Entries on target coordinates:
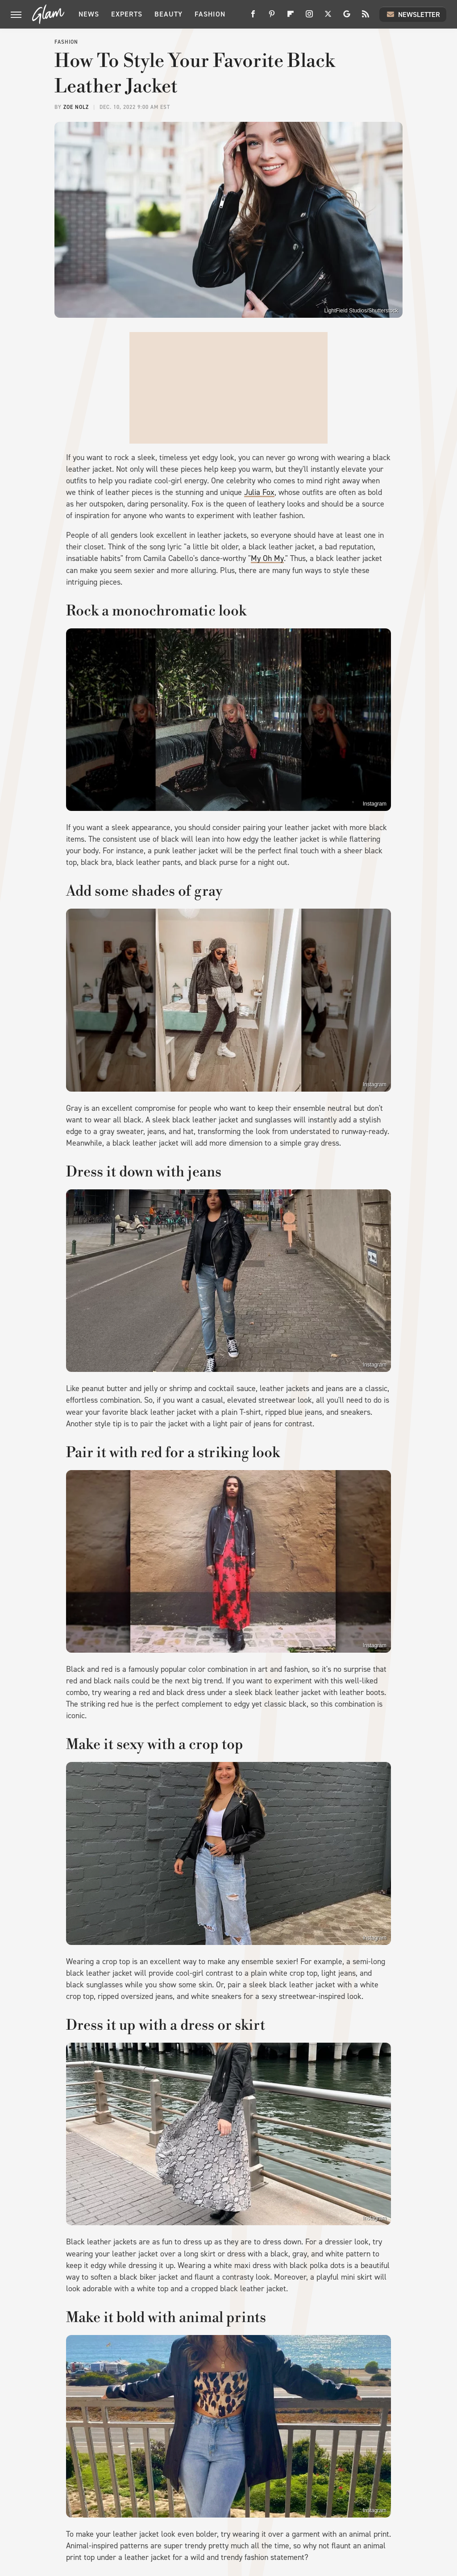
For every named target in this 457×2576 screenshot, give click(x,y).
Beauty (168, 14)
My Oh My (267, 558)
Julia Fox (259, 492)
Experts (126, 14)
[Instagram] (309, 17)
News (89, 14)
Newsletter (413, 14)
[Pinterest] (272, 17)
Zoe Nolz (76, 107)
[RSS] (365, 17)
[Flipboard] (290, 17)
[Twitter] (328, 17)
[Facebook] (253, 17)
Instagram (374, 803)
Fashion (210, 14)
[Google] (347, 17)
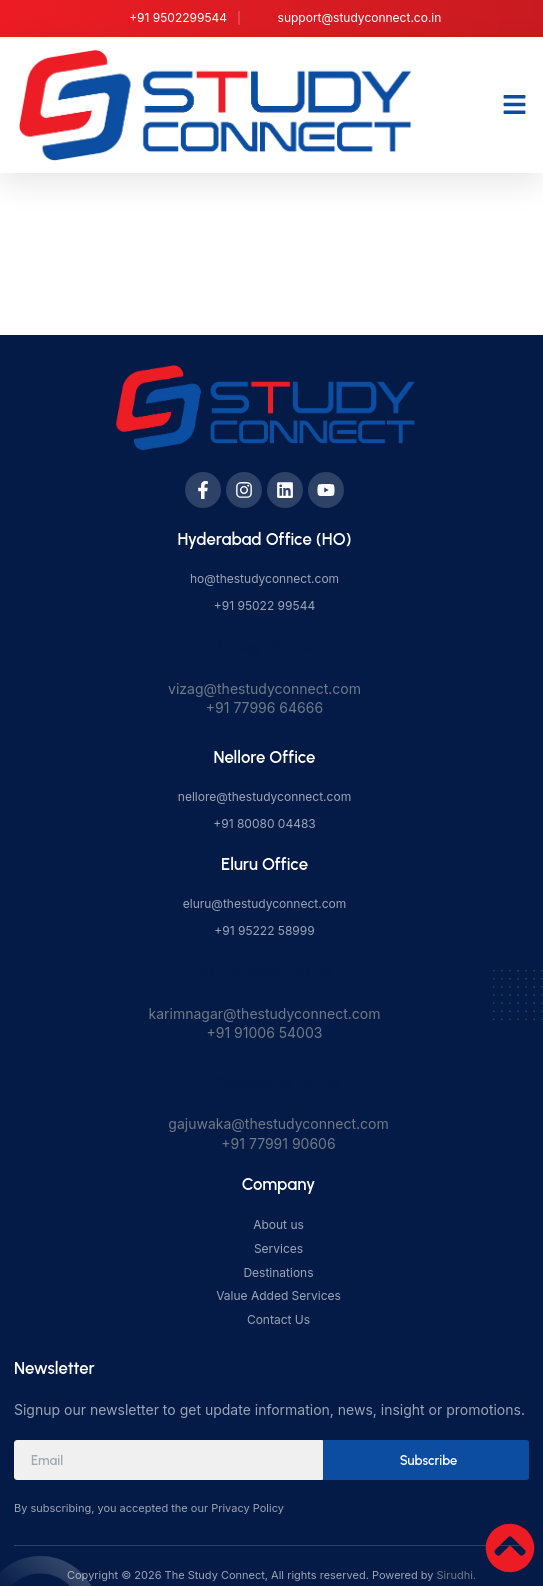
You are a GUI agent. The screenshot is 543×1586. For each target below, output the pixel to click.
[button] (515, 105)
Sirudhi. (456, 1575)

[Instructions to follow] Copy the items above word for word, starting with the line that contains "[Flipboard] (290, 17)" and continuing to the end of the items. Omit the pictures from your copy.

[Worked solution]
[Flipboard] (290, 17)
[Twitter] (328, 17)
[Facebook] (253, 17)
Instagram (374, 803)
Fashion (210, 14)
[Google] (347, 17)
You are a GUI agent. The screenshot is 543×1586. For each target below, output the pixel to click.
[button] (515, 105)
Sirudhi. (456, 1575)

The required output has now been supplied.